Reproduce only what runs from the line containing "Select control circle 46 on road junction" to the line containing "1568x662 pixels." in the records below, inclusive. Keep it exact, and keep the pictures out.
━━━━━ EXERCISE MATERIALS ━━━━━
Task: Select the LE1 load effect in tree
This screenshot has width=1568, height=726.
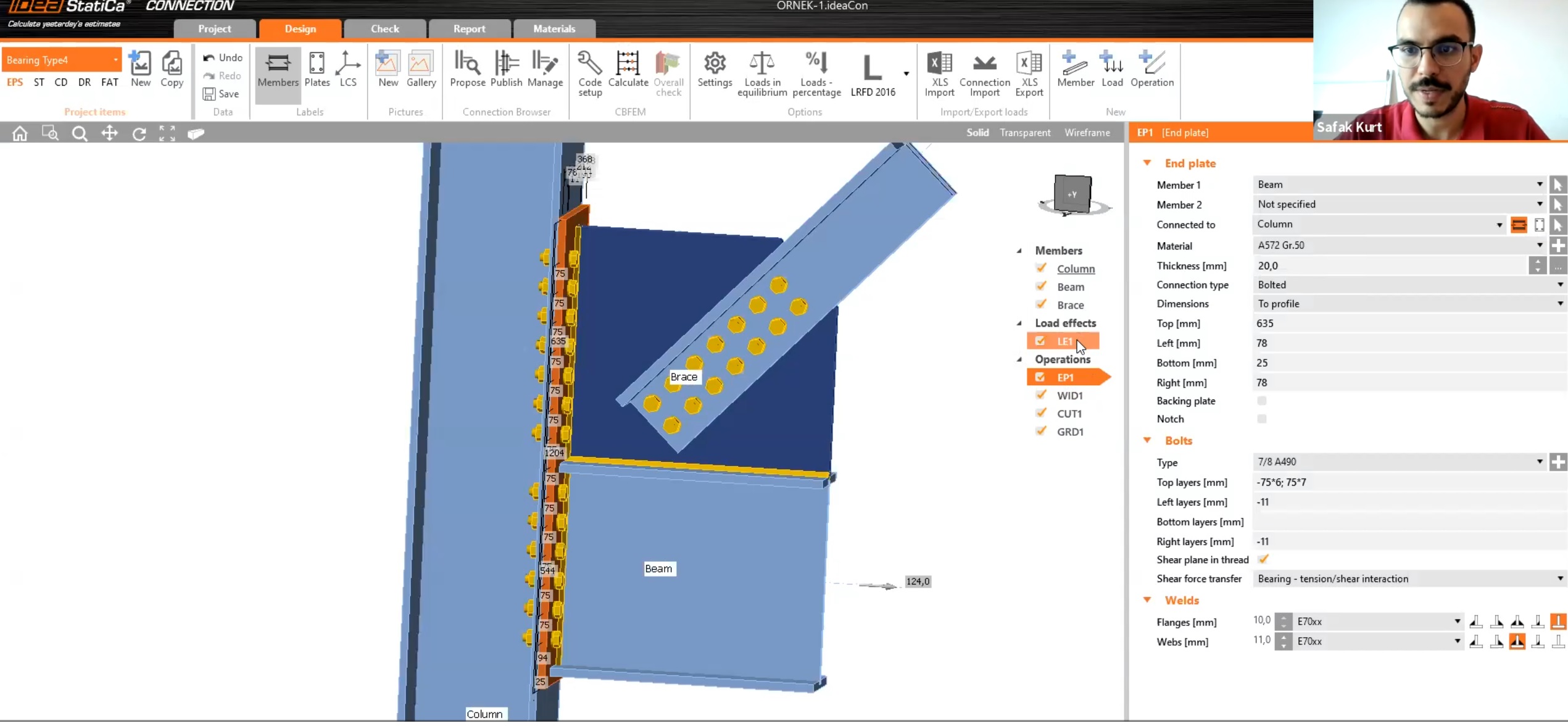Action: point(1065,341)

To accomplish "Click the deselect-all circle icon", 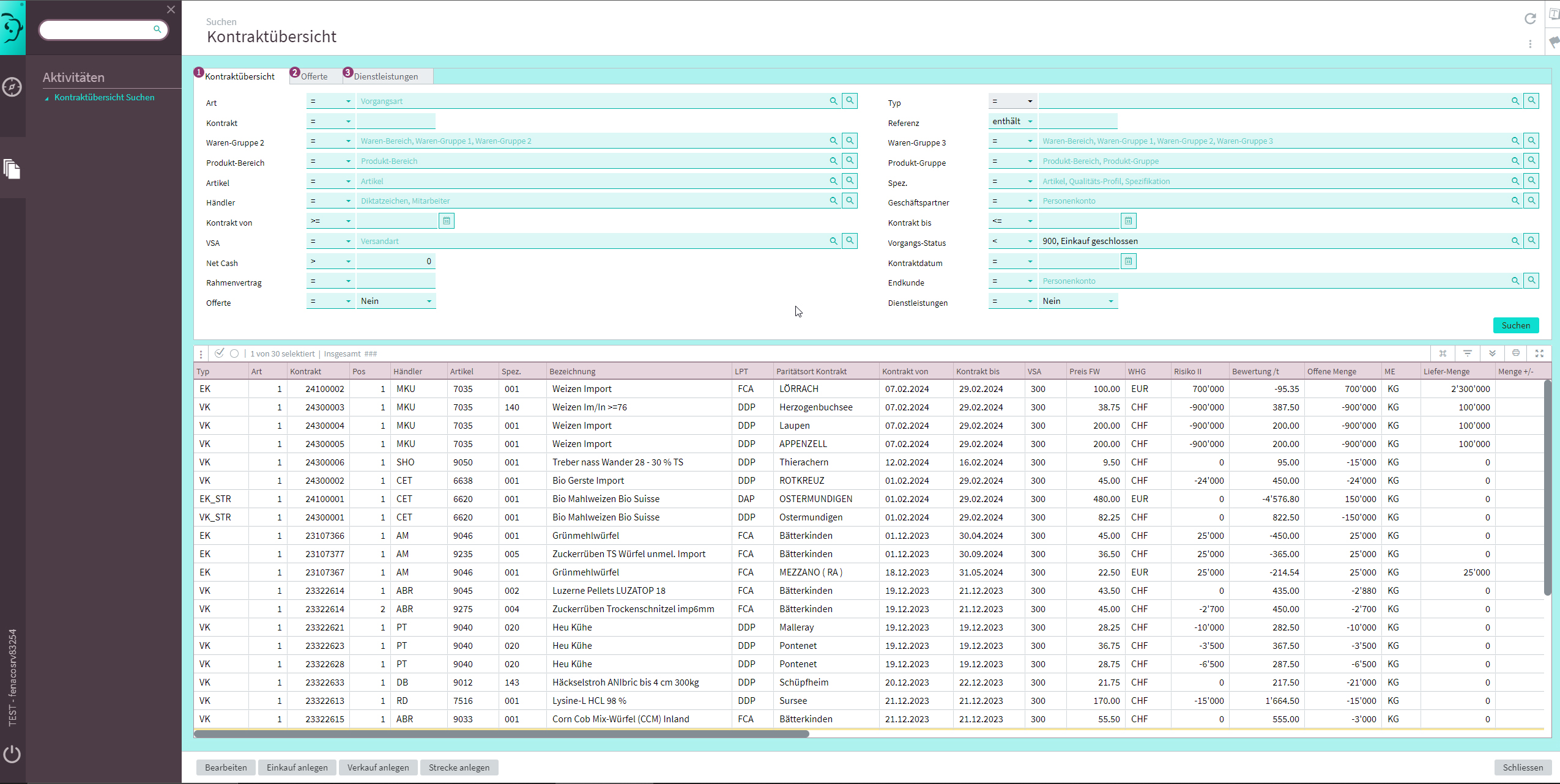I will tap(234, 353).
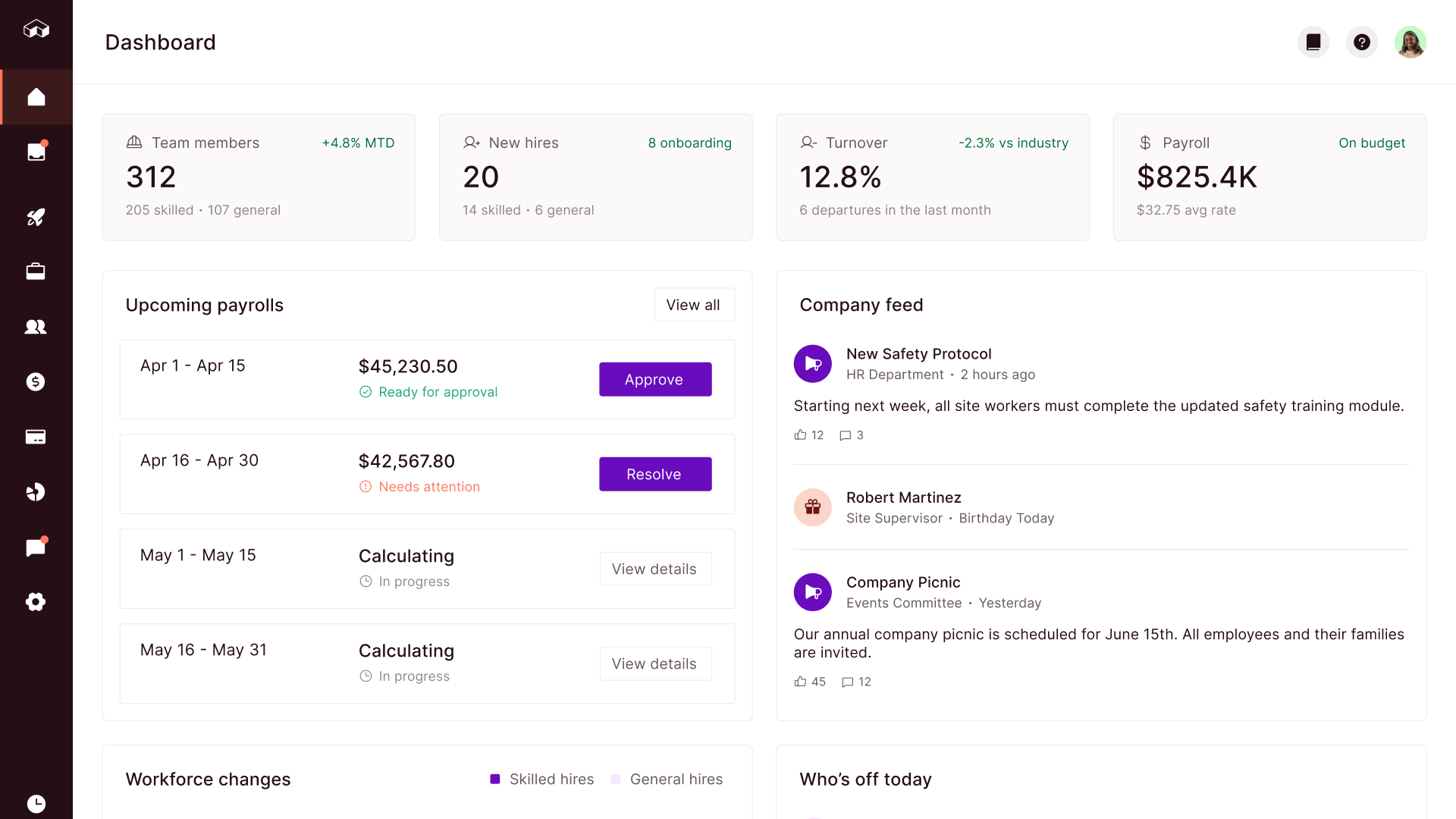Open the book documentation icon in header
1456x819 pixels.
point(1313,42)
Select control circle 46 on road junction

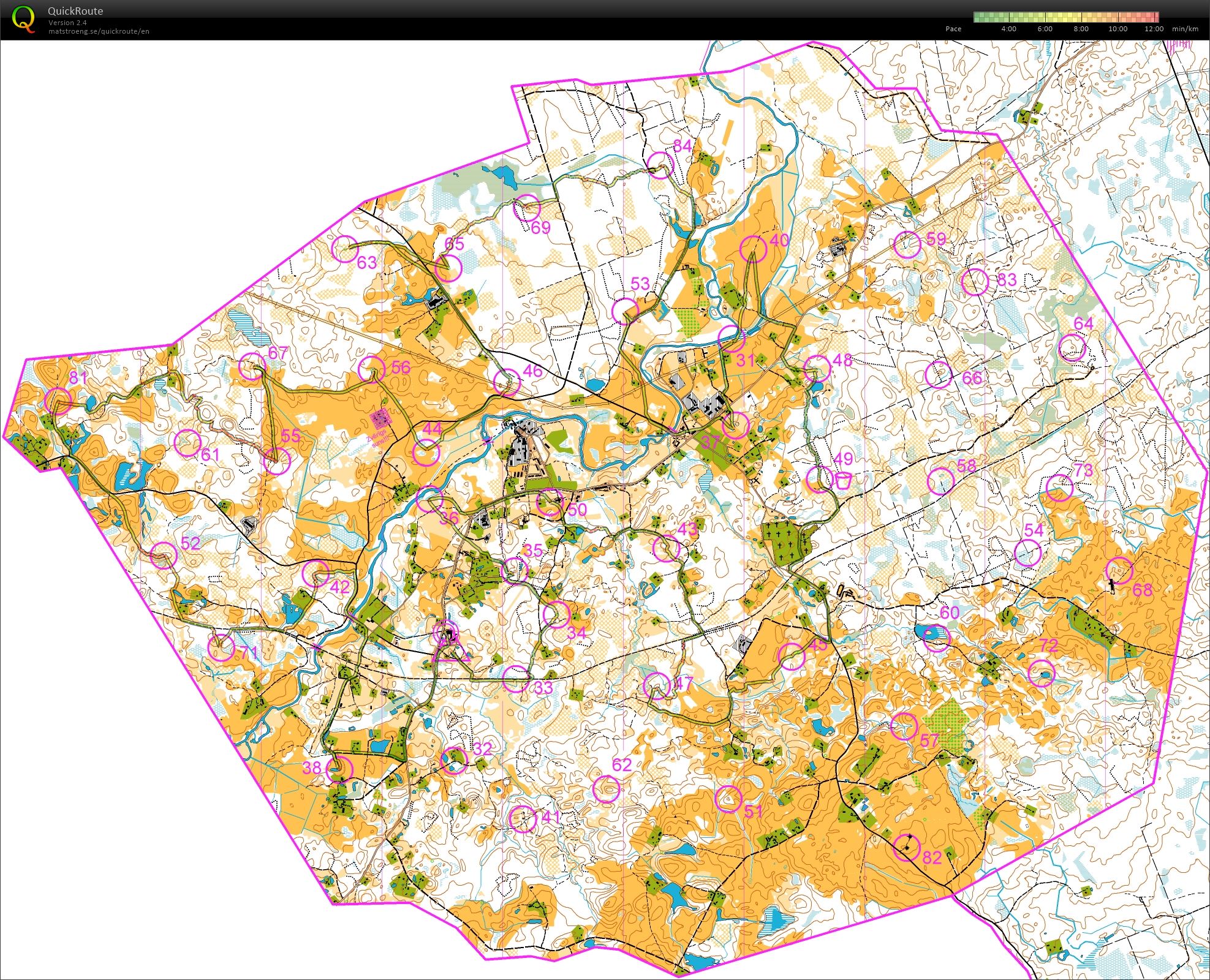tap(507, 383)

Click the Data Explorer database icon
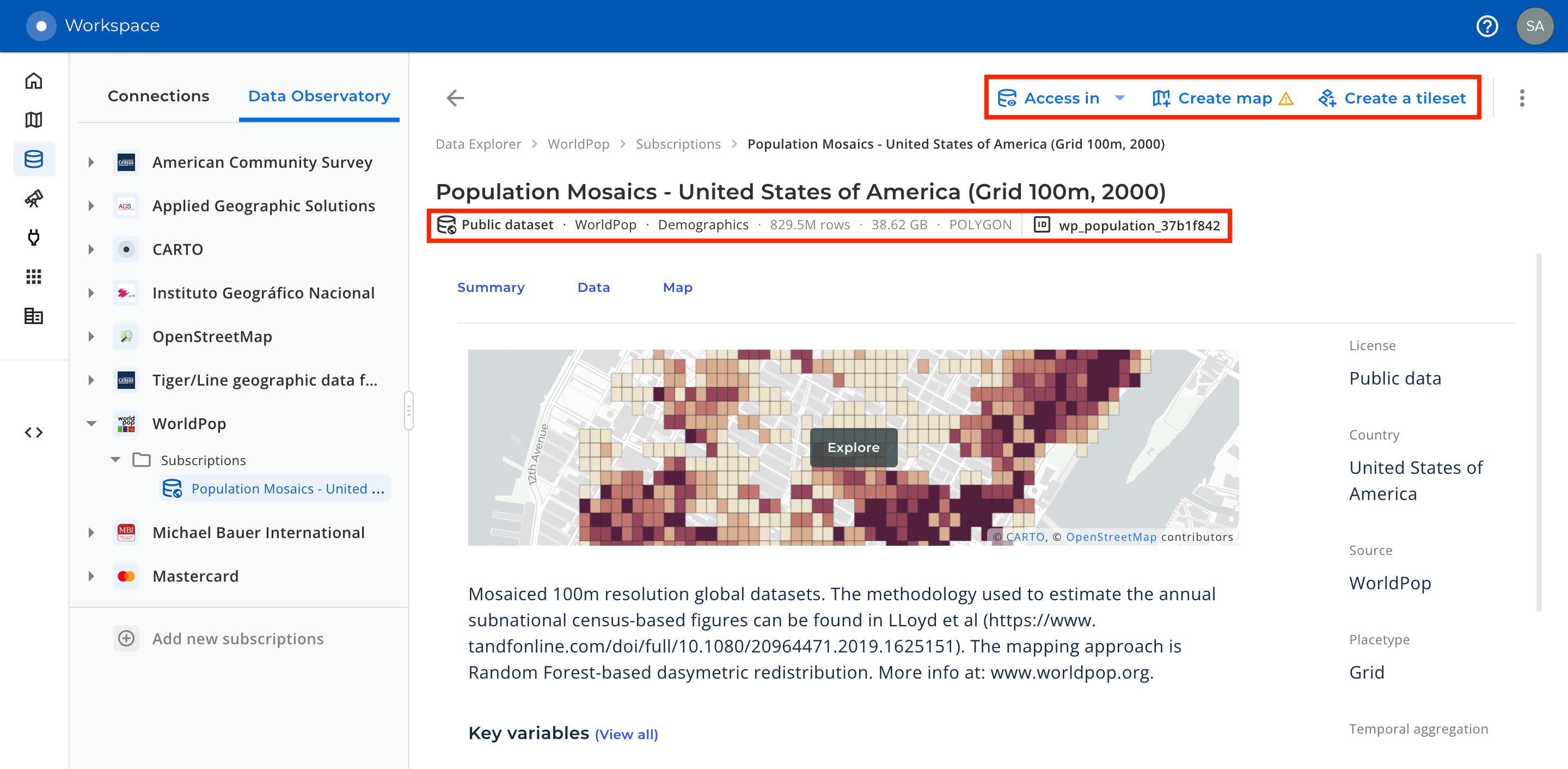[33, 160]
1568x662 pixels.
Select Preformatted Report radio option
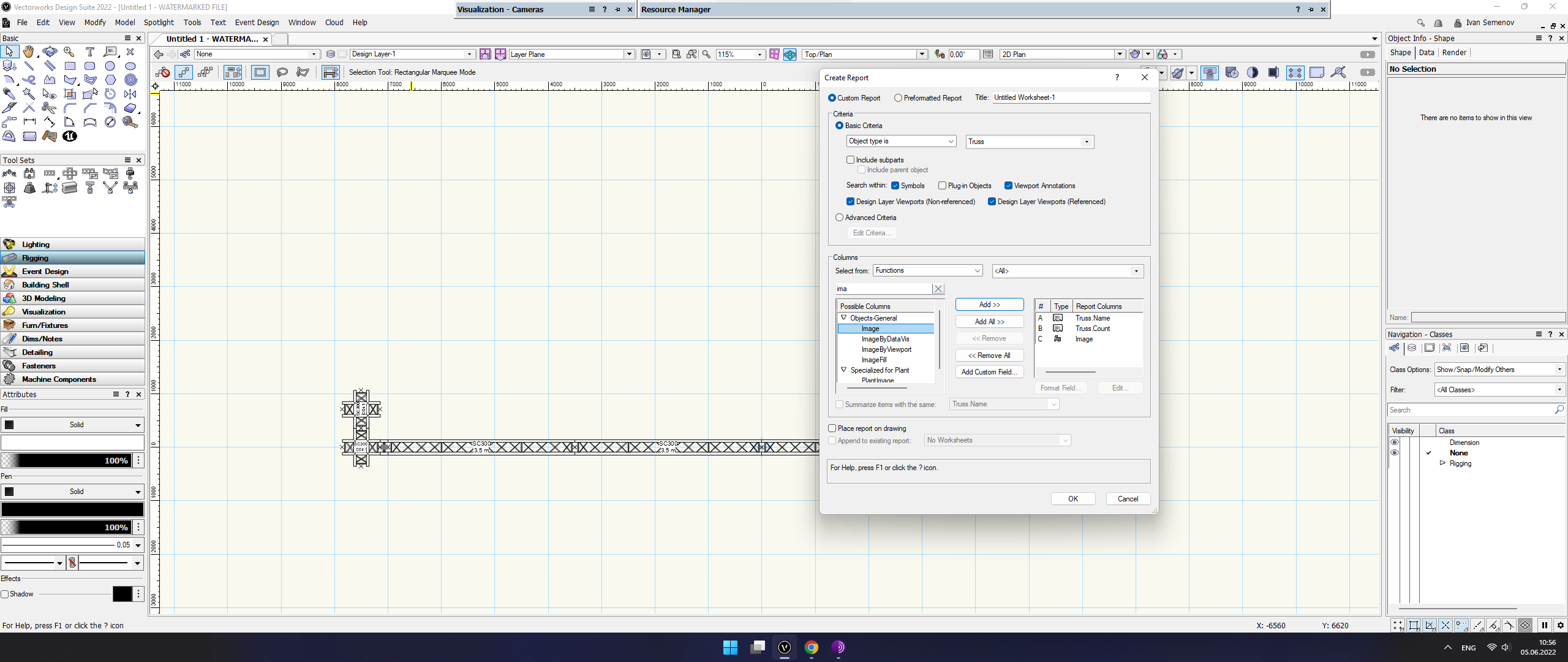(898, 98)
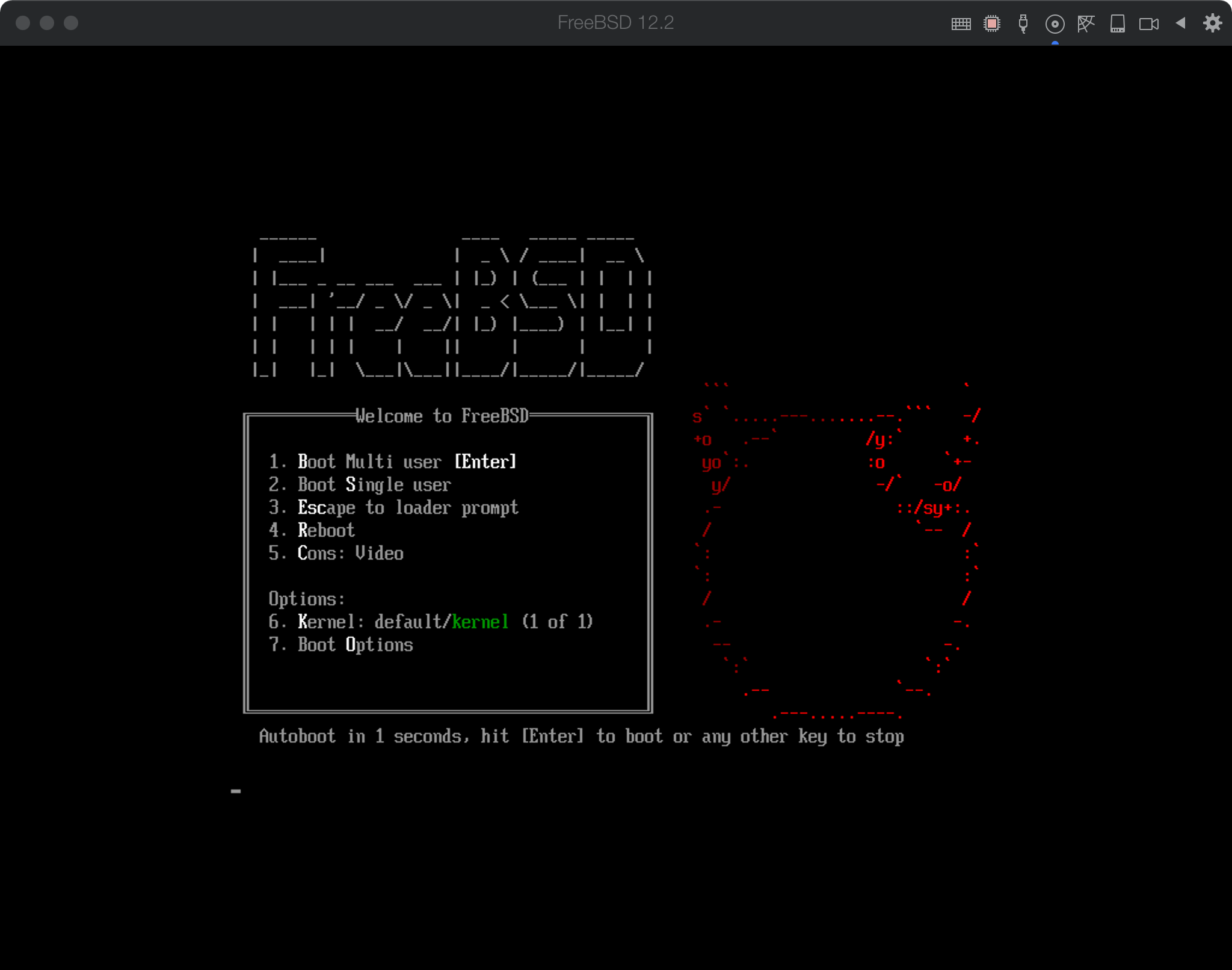This screenshot has height=970, width=1232.
Task: Toggle the Cons: Video setting
Action: pos(336,553)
━━━━━
- **FINISHED EXERCISE**:
Select control circle 46 on road junction

tap(507, 383)

Click the Data Explorer database icon
[33, 160]
1568x662 pixels.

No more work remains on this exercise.